**Problem details:** Lay out the entries below as a Markdown table with the columns Row and Line. Start at the line containing "Image resolution: width=2560" and run through the last line of the entries, including both ends, numbering each row and skipping blank lines.

**Excerpted data:**
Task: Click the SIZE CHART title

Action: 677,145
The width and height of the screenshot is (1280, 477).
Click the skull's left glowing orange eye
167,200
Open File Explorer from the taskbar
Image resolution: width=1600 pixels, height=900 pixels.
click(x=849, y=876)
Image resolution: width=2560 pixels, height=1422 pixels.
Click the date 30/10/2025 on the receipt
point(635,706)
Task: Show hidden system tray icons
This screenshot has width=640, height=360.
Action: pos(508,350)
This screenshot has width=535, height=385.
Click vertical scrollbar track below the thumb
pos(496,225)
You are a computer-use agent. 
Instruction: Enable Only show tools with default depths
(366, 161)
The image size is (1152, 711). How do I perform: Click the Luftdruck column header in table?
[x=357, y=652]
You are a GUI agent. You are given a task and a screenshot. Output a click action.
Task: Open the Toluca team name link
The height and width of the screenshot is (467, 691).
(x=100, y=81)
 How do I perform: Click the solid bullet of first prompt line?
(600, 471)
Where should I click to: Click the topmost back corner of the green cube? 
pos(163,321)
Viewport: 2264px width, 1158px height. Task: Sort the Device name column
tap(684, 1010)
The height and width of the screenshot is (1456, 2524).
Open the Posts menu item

**Full solution:**
| Row | Line |
|---|---|
| 1 | Image resolution: width=2560 pixels, height=1422 pixels. |
| 2 | Click the date 30/10/2025 on the receipt |
| 3 | point(635,706) |
| 4 | Task: Show hidden system tray icons |
| 5 | This screenshot has width=640, height=360. |
| 6 | Action: pos(508,350) |
| 7 | This screenshot has width=535, height=385. |
| 8 | Click vertical scrollbar track below the thumb |
| 9 | pos(496,225) |
| 10 | You are a computer-use agent.  |
| 11 | Instruction: Enable Only show tools with default depths |
| 12 | (366, 161) |
| 13 | The image size is (1152, 711). How do I perform: Click the Luftdruck column header in table? |
| 14 | [x=357, y=652] |
| 15 | You are a GUI agent. You are given a task and a screenshot. Output a click action. |
| 16 | Task: Open the Toluca team name link |
| 17 | The height and width of the screenshot is (467, 691). |
| 18 | (x=100, y=81) |
| 19 |  How do I perform: Click the solid bullet of first prompt line? |
| 20 | (600, 471) |
| 21 | Where should I click to: Click the topmost back corner of the green cube?  |
| 22 | pos(163,321) |
| 23 | Viewport: 2264px width, 1158px height. Task: Sort the Device name column |
| 24 | tap(684, 1010) |
| 25 | The height and width of the screenshot is (1456, 2524). |
| 26 | Open the Posts menu item |